In AP Business, a distributor is a business in the supply chain that moves finished goods from manufacturers toward retailers and final customers, one of the stages a business connects when planning how to produce and deliver a product (Topic 1.8).
A distributor is the part of a supply chain that takes finished goods and gets them closer to whoever buys them. After raw materials and component parts (like computer chips) are turned into finished goods at a manufacturing facility, those goods don't magically appear on a store shelf. A distributor handles the in-between step, moving and storing products so they can reach retailers and, eventually, the final customer.
This fits directly into EK 1.8.B.1, which describes how a business connects every individual and company involved at each stage of production and distribution, from acquiring raw materials all the way to final customer delivery. The distributor lives on the distribution side of that chain. When you map out a supply chain in AP Business, the distributor is one of the links between "finished good leaves the factory" and "customer gets the product."

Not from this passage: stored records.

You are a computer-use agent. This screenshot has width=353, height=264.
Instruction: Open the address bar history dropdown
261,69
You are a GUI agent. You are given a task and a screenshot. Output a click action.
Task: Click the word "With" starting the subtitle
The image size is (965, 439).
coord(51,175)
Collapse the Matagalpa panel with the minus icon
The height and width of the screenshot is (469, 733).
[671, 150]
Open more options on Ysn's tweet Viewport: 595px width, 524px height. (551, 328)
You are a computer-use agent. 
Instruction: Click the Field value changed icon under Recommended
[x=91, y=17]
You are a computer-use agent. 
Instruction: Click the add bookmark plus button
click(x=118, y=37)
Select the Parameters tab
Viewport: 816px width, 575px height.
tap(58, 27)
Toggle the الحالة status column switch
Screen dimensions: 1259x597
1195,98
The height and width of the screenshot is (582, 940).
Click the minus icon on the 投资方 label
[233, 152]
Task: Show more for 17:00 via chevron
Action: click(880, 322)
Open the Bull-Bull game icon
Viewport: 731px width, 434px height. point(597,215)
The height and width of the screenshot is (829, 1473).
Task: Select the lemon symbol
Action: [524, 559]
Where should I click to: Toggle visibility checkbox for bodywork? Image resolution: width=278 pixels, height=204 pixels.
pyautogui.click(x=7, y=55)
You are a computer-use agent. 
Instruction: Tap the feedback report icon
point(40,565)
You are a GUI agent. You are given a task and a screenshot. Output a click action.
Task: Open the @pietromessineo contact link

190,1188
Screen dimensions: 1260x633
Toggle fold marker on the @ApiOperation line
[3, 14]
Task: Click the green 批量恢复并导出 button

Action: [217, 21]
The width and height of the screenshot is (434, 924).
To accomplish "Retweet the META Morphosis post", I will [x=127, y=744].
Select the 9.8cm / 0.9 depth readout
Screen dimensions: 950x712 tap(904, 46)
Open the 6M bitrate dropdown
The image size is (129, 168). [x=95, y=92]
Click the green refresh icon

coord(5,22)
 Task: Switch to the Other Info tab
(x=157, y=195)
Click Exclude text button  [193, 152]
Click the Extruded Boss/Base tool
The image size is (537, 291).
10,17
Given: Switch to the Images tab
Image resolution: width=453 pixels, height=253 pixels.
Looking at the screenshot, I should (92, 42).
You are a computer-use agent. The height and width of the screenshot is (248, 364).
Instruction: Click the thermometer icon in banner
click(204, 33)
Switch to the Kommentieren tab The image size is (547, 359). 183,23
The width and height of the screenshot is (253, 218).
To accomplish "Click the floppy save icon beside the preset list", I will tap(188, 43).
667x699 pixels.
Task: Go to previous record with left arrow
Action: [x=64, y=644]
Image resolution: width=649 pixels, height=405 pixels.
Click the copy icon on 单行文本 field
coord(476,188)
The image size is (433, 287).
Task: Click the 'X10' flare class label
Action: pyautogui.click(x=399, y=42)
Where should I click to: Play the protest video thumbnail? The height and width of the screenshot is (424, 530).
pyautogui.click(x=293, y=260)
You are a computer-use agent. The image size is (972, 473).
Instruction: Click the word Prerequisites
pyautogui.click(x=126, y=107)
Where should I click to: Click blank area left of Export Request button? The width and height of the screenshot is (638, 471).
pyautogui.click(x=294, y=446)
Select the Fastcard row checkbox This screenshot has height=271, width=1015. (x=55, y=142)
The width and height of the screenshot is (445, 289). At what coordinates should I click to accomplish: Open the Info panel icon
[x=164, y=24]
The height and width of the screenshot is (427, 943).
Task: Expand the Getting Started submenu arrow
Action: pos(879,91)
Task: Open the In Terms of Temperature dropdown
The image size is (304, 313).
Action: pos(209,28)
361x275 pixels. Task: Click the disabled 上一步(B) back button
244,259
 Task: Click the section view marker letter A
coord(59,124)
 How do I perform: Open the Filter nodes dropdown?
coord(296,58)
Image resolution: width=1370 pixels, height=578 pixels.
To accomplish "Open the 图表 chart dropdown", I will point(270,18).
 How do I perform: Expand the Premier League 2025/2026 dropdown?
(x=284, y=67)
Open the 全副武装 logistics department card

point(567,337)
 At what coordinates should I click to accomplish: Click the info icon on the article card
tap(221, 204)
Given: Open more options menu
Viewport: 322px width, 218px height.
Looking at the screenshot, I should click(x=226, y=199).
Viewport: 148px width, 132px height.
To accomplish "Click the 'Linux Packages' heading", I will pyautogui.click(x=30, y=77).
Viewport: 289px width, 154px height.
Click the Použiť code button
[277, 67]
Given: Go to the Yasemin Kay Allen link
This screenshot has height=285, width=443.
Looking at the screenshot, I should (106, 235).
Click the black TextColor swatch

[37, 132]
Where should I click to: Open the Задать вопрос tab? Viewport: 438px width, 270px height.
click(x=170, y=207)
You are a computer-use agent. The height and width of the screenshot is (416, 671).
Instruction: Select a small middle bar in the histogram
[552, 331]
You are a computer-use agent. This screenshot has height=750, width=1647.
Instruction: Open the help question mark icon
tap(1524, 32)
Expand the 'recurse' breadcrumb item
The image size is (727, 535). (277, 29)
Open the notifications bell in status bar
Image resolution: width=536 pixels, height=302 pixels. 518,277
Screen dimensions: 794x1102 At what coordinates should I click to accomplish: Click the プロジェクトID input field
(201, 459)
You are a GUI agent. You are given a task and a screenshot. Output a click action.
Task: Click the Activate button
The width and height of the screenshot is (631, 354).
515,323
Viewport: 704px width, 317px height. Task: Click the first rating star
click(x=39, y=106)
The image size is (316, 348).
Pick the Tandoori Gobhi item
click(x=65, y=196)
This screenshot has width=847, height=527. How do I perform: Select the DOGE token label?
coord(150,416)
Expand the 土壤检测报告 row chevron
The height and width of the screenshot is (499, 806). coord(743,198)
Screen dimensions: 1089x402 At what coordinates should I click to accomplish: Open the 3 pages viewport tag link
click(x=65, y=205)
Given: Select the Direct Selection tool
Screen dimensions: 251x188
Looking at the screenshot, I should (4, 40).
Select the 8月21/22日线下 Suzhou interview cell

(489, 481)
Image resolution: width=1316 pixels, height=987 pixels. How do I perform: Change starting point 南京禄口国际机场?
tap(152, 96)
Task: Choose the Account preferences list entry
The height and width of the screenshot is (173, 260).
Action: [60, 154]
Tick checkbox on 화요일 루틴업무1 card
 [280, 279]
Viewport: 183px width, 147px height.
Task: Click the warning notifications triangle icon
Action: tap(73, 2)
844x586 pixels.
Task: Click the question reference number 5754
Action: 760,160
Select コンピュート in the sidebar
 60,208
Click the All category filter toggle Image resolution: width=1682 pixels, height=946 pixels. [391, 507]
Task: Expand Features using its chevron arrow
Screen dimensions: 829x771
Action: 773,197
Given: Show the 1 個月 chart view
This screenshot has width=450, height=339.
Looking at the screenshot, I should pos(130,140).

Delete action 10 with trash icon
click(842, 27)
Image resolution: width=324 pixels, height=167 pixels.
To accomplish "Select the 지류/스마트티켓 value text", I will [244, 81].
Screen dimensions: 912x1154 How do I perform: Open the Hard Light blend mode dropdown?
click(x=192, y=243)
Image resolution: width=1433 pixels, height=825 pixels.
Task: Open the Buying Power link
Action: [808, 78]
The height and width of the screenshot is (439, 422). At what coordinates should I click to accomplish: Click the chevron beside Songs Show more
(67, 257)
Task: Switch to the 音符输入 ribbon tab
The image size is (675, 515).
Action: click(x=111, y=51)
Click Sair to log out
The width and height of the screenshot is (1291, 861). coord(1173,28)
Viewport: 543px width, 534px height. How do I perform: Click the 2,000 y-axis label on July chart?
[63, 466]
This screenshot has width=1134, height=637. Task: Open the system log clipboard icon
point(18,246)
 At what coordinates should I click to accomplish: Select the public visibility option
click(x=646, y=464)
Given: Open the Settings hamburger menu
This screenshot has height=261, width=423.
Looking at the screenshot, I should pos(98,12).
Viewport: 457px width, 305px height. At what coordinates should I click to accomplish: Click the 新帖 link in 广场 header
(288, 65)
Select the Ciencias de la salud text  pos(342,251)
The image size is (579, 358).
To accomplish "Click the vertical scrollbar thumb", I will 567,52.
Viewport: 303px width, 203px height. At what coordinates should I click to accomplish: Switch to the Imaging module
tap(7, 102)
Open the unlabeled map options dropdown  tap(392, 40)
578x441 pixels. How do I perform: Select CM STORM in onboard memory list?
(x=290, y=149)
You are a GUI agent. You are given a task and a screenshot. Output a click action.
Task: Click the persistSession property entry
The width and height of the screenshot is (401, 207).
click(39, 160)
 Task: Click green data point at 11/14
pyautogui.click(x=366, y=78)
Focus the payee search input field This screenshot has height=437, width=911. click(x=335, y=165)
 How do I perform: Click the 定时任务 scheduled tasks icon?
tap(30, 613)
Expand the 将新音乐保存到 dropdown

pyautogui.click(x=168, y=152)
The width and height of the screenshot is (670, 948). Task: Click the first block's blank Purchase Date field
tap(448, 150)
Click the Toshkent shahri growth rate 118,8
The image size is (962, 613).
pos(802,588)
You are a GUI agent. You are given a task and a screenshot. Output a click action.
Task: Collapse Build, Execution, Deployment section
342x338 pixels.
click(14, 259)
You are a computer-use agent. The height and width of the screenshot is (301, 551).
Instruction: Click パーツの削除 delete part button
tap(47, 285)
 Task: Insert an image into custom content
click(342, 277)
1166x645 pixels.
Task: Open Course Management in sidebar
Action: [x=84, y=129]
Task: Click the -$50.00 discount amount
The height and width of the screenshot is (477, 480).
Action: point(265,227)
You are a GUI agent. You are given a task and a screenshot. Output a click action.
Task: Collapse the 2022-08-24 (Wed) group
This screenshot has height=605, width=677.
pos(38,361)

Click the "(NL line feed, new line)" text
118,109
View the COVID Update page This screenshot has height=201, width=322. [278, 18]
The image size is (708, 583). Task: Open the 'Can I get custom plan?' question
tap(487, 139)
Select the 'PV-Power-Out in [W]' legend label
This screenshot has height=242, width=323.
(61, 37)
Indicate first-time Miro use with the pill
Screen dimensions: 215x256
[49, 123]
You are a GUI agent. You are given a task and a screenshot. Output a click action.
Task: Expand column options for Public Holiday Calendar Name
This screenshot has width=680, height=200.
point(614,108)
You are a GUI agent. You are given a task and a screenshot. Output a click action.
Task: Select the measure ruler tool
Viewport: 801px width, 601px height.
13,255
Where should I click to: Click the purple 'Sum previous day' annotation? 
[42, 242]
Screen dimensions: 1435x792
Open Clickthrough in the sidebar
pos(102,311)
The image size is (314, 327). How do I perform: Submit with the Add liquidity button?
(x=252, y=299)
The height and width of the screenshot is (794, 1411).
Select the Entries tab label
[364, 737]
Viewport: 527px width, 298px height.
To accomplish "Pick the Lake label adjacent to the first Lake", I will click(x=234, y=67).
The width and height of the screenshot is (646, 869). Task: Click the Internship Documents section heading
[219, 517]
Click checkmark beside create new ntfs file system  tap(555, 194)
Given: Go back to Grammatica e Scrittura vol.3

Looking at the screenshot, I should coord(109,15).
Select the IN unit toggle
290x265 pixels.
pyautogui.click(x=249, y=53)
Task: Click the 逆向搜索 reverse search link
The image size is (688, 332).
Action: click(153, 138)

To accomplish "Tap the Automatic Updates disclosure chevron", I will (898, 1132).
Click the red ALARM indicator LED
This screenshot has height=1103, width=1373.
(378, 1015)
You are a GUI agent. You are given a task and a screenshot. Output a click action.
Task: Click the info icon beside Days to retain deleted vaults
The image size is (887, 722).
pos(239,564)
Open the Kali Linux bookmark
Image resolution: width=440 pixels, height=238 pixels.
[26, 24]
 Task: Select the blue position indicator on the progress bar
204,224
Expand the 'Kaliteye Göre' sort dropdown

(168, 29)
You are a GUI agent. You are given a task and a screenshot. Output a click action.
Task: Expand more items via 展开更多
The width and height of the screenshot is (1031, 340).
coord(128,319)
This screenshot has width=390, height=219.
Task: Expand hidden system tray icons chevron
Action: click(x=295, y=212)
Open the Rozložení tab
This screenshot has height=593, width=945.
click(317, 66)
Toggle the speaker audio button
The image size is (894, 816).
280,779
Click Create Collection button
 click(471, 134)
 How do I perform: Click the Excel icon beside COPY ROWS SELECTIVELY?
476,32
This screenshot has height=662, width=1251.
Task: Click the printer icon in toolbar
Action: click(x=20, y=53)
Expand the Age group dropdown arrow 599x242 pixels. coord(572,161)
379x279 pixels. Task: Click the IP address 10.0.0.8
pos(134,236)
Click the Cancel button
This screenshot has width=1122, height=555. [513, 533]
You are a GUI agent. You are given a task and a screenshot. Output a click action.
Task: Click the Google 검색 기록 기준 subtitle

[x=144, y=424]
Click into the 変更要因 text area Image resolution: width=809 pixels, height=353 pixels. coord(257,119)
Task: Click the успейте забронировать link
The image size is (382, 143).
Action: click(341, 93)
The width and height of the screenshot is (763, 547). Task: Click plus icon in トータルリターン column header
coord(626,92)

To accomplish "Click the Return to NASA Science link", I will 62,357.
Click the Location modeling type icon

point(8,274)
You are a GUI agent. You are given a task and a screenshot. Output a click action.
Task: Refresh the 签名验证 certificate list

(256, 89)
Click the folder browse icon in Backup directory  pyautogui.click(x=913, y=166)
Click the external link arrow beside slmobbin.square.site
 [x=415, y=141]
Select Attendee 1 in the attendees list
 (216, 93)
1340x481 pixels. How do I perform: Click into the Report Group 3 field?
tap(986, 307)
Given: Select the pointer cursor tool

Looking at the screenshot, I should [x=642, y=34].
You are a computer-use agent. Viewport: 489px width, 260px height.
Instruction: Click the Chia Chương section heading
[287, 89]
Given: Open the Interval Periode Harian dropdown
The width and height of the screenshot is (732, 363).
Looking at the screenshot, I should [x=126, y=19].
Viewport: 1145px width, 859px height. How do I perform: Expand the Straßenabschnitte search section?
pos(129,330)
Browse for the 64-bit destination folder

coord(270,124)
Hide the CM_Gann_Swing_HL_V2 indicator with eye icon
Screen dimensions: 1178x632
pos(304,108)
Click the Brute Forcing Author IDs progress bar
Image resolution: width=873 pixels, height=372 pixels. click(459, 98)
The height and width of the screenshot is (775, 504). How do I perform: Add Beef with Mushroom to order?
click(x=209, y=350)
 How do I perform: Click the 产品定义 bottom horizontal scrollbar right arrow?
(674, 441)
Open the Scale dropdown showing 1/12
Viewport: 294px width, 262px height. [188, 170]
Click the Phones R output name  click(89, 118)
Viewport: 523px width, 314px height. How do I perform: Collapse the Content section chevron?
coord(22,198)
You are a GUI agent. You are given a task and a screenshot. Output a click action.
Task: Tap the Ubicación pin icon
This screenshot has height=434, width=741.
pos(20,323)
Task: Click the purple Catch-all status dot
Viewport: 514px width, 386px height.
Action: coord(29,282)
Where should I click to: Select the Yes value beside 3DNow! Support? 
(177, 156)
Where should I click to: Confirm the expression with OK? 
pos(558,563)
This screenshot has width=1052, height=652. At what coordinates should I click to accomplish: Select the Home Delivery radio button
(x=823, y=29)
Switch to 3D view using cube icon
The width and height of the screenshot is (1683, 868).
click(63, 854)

Distributors show up in Unit 1: Businesses, Competition, and New Ideas, specifically Topic 1.8 Supply Chains. The term supports learning objective AP Business 1.8.B, where you develop or describe a supply chain plan for a product, and it connects to AP Business 1.8.C, where a business's competitive advantage strategy shapes its supply chain decisions. A company chasing low prices might build a lean distribution network to cut costs, while a luxury brand might choose distributors that protect quality and brand image. Knowing where the distributor sits lets you reason about the whole chain instead of memorizing one definition.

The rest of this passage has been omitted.